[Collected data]
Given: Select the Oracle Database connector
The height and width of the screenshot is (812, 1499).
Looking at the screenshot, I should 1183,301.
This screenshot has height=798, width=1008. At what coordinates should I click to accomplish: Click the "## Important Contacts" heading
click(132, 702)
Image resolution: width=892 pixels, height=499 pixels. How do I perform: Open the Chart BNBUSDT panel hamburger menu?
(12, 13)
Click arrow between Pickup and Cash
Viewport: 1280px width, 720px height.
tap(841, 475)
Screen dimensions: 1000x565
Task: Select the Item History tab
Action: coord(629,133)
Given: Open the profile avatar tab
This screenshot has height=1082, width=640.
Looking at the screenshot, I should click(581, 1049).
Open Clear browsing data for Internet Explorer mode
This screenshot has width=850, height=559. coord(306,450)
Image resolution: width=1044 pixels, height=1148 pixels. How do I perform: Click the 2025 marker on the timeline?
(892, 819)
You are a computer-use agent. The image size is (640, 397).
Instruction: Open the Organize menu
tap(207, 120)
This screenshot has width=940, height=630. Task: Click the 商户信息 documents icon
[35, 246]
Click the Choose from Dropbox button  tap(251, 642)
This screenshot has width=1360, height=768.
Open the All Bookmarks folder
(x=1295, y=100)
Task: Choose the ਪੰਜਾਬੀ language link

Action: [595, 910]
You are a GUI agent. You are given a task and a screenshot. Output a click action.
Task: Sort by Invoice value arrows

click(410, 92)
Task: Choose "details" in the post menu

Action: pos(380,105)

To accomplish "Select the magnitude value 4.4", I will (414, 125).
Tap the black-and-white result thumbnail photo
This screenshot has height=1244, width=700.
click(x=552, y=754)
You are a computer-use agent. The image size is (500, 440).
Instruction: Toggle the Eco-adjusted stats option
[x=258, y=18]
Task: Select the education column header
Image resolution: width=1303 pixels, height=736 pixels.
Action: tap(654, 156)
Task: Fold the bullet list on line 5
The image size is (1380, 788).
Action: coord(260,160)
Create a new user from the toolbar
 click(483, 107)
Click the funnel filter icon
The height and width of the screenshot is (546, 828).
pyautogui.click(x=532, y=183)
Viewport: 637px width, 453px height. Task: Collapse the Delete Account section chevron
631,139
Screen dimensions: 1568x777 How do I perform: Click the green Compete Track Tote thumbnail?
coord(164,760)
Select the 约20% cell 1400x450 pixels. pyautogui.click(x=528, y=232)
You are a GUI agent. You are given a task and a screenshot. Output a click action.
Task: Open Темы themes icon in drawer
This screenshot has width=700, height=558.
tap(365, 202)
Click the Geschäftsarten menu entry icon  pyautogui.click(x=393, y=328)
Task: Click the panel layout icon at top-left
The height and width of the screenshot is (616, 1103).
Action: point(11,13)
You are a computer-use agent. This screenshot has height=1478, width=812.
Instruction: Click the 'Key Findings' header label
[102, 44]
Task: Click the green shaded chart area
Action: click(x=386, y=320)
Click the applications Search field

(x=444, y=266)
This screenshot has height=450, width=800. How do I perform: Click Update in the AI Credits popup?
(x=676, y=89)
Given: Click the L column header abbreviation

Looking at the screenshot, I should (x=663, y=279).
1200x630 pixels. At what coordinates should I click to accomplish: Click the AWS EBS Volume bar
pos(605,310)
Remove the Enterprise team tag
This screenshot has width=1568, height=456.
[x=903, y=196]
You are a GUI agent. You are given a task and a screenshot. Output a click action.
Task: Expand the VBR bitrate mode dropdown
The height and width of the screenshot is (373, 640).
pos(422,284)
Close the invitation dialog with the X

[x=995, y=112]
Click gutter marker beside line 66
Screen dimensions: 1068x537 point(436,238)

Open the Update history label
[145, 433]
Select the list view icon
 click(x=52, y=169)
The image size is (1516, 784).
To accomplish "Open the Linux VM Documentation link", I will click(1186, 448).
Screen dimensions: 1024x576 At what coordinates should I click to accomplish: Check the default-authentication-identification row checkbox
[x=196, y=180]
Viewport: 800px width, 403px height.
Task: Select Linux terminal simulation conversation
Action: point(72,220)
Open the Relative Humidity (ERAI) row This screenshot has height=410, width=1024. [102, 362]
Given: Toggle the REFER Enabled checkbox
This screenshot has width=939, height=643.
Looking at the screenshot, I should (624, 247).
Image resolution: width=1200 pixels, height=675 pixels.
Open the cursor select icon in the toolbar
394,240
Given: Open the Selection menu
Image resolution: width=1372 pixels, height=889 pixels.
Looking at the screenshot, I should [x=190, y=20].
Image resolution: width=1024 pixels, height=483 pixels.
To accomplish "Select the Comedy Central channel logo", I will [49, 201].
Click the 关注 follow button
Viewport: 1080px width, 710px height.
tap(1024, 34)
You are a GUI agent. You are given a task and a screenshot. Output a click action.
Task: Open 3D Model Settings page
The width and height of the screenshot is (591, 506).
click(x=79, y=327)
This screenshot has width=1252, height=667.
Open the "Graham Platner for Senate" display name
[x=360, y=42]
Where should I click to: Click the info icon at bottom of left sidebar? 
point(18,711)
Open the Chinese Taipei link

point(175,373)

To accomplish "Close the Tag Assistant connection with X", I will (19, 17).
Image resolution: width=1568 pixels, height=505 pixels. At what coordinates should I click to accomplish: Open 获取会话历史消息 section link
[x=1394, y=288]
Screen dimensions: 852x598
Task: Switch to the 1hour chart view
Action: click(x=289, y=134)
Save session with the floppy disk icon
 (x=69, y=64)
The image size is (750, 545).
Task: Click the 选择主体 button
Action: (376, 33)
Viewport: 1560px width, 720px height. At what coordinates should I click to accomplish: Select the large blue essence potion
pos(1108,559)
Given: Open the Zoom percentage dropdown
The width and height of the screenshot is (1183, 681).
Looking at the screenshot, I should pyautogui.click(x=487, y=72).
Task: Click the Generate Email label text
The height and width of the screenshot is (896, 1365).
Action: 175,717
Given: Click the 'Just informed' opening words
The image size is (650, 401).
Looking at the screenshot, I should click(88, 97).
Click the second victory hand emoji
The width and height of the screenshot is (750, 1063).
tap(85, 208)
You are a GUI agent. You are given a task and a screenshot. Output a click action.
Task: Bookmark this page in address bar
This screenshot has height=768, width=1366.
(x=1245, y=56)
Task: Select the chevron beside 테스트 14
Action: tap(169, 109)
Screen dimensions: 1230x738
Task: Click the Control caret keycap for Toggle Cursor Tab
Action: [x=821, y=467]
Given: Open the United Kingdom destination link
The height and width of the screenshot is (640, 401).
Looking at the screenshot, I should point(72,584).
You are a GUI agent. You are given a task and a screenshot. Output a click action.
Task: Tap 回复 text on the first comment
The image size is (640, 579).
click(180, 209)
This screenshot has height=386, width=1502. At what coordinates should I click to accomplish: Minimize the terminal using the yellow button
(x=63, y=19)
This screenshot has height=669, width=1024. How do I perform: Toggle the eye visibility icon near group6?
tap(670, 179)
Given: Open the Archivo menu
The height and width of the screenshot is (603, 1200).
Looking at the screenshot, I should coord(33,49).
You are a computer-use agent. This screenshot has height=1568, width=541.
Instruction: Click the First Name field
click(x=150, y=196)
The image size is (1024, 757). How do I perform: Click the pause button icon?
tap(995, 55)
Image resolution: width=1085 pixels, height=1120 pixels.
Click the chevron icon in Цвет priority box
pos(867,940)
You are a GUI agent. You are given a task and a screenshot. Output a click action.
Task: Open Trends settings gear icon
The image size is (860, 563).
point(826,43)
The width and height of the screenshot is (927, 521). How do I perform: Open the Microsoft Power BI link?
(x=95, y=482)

Problem requirements
Each line above is to be set down again verbatim.

Solution to the problem
Given: Select the Oracle Database connector
The height and width of the screenshot is (812, 1499).
Looking at the screenshot, I should 1183,301.
This screenshot has height=798, width=1008. At what coordinates should I click to accomplish: Click the "## Important Contacts" heading
click(132, 702)
Image resolution: width=892 pixels, height=499 pixels. How do I perform: Open the Chart BNBUSDT panel hamburger menu?
(12, 13)
Click arrow between Pickup and Cash
Viewport: 1280px width, 720px height.
tap(841, 475)
Screen dimensions: 1000x565
Task: Select the Item History tab
Action: coord(629,133)
Given: Open the profile avatar tab
This screenshot has height=1082, width=640.
Looking at the screenshot, I should click(581, 1049).
Open Clear browsing data for Internet Explorer mode
This screenshot has width=850, height=559. coord(306,450)
Image resolution: width=1044 pixels, height=1148 pixels. How do I perform: Click the 2025 marker on the timeline?
(892, 819)
You are a computer-use agent. The image size is (640, 397).
Instruction: Open the Organize menu
tap(207, 120)
This screenshot has width=940, height=630. Task: Click the 商户信息 documents icon
[35, 246]
Click the Choose from Dropbox button  tap(251, 642)
This screenshot has width=1360, height=768.
Open the All Bookmarks folder
(x=1295, y=100)
Task: Choose the ਪੰਜਾਬੀ language link

Action: [595, 910]
You are a GUI agent. You are given a task and a screenshot. Output a click action.
Task: Sort by Invoice value arrows

click(410, 92)
Task: Choose "details" in the post menu

Action: pos(380,105)

To accomplish "Select the magnitude value 4.4", I will (414, 125).
Tap the black-and-white result thumbnail photo
This screenshot has height=1244, width=700.
click(x=552, y=754)
You are a computer-use agent. The image size is (500, 440).
Instruction: Toggle the Eco-adjusted stats option
[x=258, y=18]
Task: Select the education column header
Image resolution: width=1303 pixels, height=736 pixels.
Action: tap(654, 156)
Task: Fold the bullet list on line 5
The image size is (1380, 788).
Action: coord(260,160)
Create a new user from the toolbar
 click(483, 107)
Click the funnel filter icon
The height and width of the screenshot is (546, 828).
pyautogui.click(x=532, y=183)
Viewport: 637px width, 453px height. Task: Collapse the Delete Account section chevron
631,139
Screen dimensions: 1568x777 How do I perform: Click the green Compete Track Tote thumbnail?
coord(164,760)
Select the 约20% cell 1400x450 pixels. pyautogui.click(x=528, y=232)
You are a GUI agent. You are given a task and a screenshot. Output a click action.
Task: Open Темы themes icon in drawer
This screenshot has width=700, height=558.
tap(365, 202)
Click the Geschäftsarten menu entry icon  pyautogui.click(x=393, y=328)
Task: Click the panel layout icon at top-left
The height and width of the screenshot is (616, 1103).
Action: point(11,13)
You are a computer-use agent. This screenshot has height=1478, width=812.
Instruction: Click the 'Key Findings' header label
[102, 44]
Task: Click the green shaded chart area
Action: click(x=386, y=320)
Click the applications Search field

(x=444, y=266)
This screenshot has height=450, width=800. How do I perform: Click Update in the AI Credits popup?
(x=676, y=89)
Given: Click the L column header abbreviation

Looking at the screenshot, I should (x=663, y=279).
1200x630 pixels. At what coordinates should I click to accomplish: Click the AWS EBS Volume bar
pos(605,310)
Remove the Enterprise team tag
This screenshot has width=1568, height=456.
[x=903, y=196]
You are a GUI agent. You are given a task and a screenshot. Output a click action.
Task: Expand the VBR bitrate mode dropdown
The height and width of the screenshot is (373, 640).
pos(422,284)
Close the invitation dialog with the X

[x=995, y=112]
Click gutter marker beside line 66
Screen dimensions: 1068x537 point(436,238)

Open the Update history label
[145, 433]
Select the list view icon
 click(x=52, y=169)
The image size is (1516, 784).
To accomplish "Open the Linux VM Documentation link", I will click(1186, 448).
Screen dimensions: 1024x576 At what coordinates should I click to accomplish: Check the default-authentication-identification row checkbox
[x=196, y=180]
Viewport: 800px width, 403px height.
Task: Select Linux terminal simulation conversation
Action: point(72,220)
Open the Relative Humidity (ERAI) row This screenshot has height=410, width=1024. [102, 362]
Given: Toggle the REFER Enabled checkbox
This screenshot has width=939, height=643.
Looking at the screenshot, I should (624, 247).
Image resolution: width=1200 pixels, height=675 pixels.
Open the cursor select icon in the toolbar
394,240
Given: Open the Selection menu
Image resolution: width=1372 pixels, height=889 pixels.
Looking at the screenshot, I should [x=190, y=20].
Image resolution: width=1024 pixels, height=483 pixels.
To accomplish "Select the Comedy Central channel logo", I will [49, 201].
Click the 关注 follow button
Viewport: 1080px width, 710px height.
tap(1024, 34)
You are a GUI agent. You are given a task and a screenshot. Output a click action.
Task: Open 3D Model Settings page
The width and height of the screenshot is (591, 506).
click(x=79, y=327)
This screenshot has width=1252, height=667.
Open the "Graham Platner for Senate" display name
[x=360, y=42]
Where should I click to: Click the info icon at bottom of left sidebar? 
point(18,711)
Open the Chinese Taipei link

point(175,373)

To accomplish "Close the Tag Assistant connection with X", I will (19, 17).
Image resolution: width=1568 pixels, height=505 pixels. At what coordinates should I click to accomplish: Open 获取会话历史消息 section link
[x=1394, y=288]
Screen dimensions: 852x598
Task: Switch to the 1hour chart view
Action: click(x=289, y=134)
Save session with the floppy disk icon
 (x=69, y=64)
The image size is (750, 545).
Task: Click the 选择主体 button
Action: (376, 33)
Viewport: 1560px width, 720px height. At what coordinates should I click to accomplish: Select the large blue essence potion
pos(1108,559)
Given: Open the Zoom percentage dropdown
The width and height of the screenshot is (1183, 681).
Looking at the screenshot, I should pyautogui.click(x=487, y=72).
Task: Click the Generate Email label text
The height and width of the screenshot is (896, 1365).
Action: 175,717
Given: Click the 'Just informed' opening words
The image size is (650, 401).
Looking at the screenshot, I should click(88, 97).
Click the second victory hand emoji
The width and height of the screenshot is (750, 1063).
tap(85, 208)
You are a GUI agent. You are given a task and a screenshot. Output a click action.
Task: Bookmark this page in address bar
This screenshot has height=768, width=1366.
(x=1245, y=56)
Task: Select the chevron beside 테스트 14
Action: tap(169, 109)
Screen dimensions: 1230x738
Task: Click the Control caret keycap for Toggle Cursor Tab
Action: [x=821, y=467]
Given: Open the United Kingdom destination link
The height and width of the screenshot is (640, 401).
Looking at the screenshot, I should point(72,584).
You are a GUI agent. You are given a task and a screenshot. Output a click action.
Task: Tap 回复 text on the first comment
The image size is (640, 579).
click(180, 209)
This screenshot has height=386, width=1502. At what coordinates should I click to accomplish: Minimize the terminal using the yellow button
(x=63, y=19)
This screenshot has height=669, width=1024. How do I perform: Toggle the eye visibility icon near group6?
tap(670, 179)
Given: Open the Archivo menu
The height and width of the screenshot is (603, 1200).
Looking at the screenshot, I should coord(33,49).
You are a computer-use agent. This screenshot has height=1568, width=541.
Instruction: Click the First Name field
click(x=150, y=196)
The image size is (1024, 757). How do I perform: Click the pause button icon?
tap(995, 55)
Image resolution: width=1085 pixels, height=1120 pixels.
Click the chevron icon in Цвет priority box
pos(867,940)
You are a GUI agent. You are given a task and a screenshot. Output a click action.
Task: Open Trends settings gear icon
The image size is (860, 563).
point(826,43)
The width and height of the screenshot is (927, 521). How do I perform: Open the Microsoft Power BI link?
(x=95, y=482)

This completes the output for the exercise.